Voluntary Disclosure, a Procedure to Minimize Delinquent State Tax Obligations

As state tax attorneys, we commonly encounter situations where a company has a state tax obligation with a foreign state without even being aware that such an obligation exists – for instance, through the presence of an agent or representative performing installation or repair services on the company’s behalf,  attendance at a trade show or the storage of inventory in the foreign state.  Since the company hasn’t been filing the necessary returns, because they were unaware of its obligation, there is likely no statute of limitations, meaning the state could assess the unpaid taxes from inception of the problematic presence.  But what can be done when you discover these state tax obligations after the deadline for filing and paying such taxes has passed?

Most states have a voluntary disclosure program whereby the “look back” period is limited to a relatively short time period (typically 3 or 4 years).  By participating in a voluntary disclosure program, not only are the filing and payment requirements limited, but the company can typically avoid penalties and, perhaps, a portion of the applicable interest.  Also, the company, through its attorney, has the ability to present its facts in a favorable light to the state taxing authority, which would not occur if it were audited.
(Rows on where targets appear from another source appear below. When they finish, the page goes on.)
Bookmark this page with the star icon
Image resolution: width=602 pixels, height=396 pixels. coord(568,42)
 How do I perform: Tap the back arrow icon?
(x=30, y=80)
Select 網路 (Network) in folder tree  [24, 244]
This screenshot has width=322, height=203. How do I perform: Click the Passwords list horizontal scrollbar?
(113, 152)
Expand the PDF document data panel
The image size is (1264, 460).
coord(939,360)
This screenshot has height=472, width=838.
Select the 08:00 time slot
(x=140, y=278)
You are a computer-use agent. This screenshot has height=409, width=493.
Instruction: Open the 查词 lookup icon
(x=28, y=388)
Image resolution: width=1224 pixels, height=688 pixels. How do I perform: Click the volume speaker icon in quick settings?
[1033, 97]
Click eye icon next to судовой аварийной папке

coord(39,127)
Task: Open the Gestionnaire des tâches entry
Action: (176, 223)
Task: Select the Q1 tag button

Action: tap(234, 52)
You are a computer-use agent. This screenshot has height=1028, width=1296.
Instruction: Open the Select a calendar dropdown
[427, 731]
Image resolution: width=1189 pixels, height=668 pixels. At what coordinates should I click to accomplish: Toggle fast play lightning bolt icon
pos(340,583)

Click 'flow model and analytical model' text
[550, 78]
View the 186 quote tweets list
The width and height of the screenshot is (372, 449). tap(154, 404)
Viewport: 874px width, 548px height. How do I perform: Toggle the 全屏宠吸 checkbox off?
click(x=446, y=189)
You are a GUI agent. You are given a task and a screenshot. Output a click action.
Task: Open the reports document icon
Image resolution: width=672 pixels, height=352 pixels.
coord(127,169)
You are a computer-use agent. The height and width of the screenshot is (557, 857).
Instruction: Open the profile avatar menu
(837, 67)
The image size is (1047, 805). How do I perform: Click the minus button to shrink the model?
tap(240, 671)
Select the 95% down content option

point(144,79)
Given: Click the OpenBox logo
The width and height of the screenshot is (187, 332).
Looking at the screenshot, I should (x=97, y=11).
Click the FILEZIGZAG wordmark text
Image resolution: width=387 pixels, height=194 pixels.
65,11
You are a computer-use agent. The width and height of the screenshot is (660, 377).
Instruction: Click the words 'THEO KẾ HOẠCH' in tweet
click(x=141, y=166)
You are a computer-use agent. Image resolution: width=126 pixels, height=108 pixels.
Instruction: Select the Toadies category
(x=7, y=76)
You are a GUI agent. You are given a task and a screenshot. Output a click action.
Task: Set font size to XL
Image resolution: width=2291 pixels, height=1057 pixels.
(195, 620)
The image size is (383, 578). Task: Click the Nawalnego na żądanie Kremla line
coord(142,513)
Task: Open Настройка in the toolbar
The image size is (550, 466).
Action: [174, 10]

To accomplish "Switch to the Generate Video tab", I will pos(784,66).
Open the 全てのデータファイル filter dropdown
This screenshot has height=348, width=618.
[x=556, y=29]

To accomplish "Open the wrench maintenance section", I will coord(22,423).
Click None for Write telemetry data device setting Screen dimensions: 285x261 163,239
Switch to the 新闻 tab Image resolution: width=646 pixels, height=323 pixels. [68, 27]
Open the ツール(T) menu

Therefore, the company may be able to eliminate its exposure for delinquent state taxes by only paying a portion of the tax and interest which would otherwise be owed if it were audited, and avoid all penalties. Generally, the voluntary disclosure process can be initiated on an anonymous basis so that the company may gauge the taxing state’s cooperation and determine its delinquent liability prior to deciding whether to proceed.  This can be initiated by the company’s attorney either directly with the state taxing authority or through the Multistate Tax Commission.